Exercise => Output the part of the material that opens with the line containing "Given: Click the Test elapsed time line" and closes with the line containing "Click the camouflage cap in the photo" as a numbered list, skipping blank lines and leaving the pictures out.

Records shown =>
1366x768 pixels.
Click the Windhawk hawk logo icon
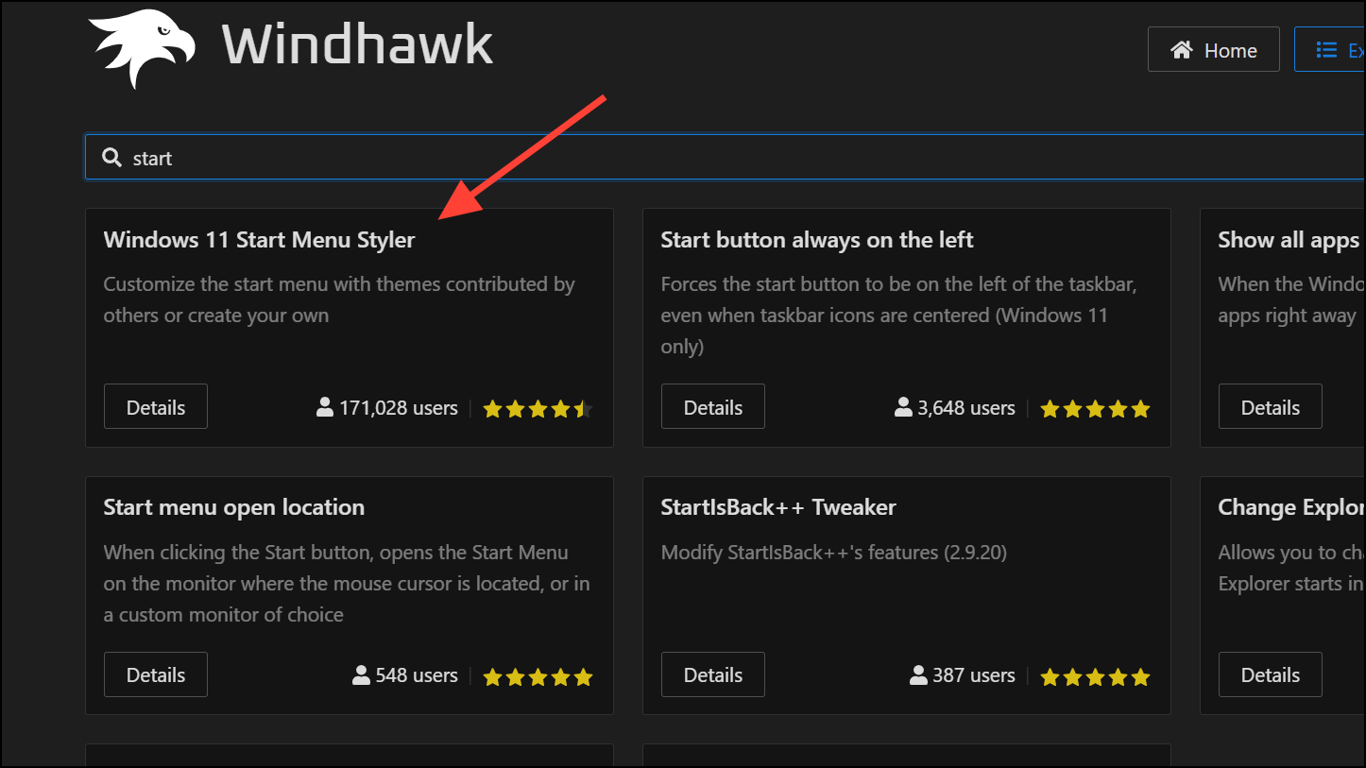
* * *
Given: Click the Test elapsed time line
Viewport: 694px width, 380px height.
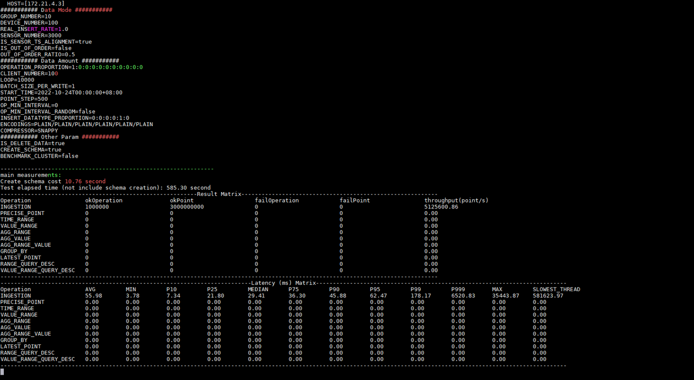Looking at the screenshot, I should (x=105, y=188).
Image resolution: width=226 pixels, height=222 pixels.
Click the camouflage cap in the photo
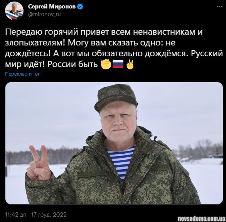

Output of the task =>
1. Given: Click the Test elapsed time line
2. Viewport: 694px width, 380px height.
3. Looking at the screenshot, I should (x=105, y=188).
4. Image resolution: width=226 pixels, height=222 pixels.
5. Click the camouflage cap in the photo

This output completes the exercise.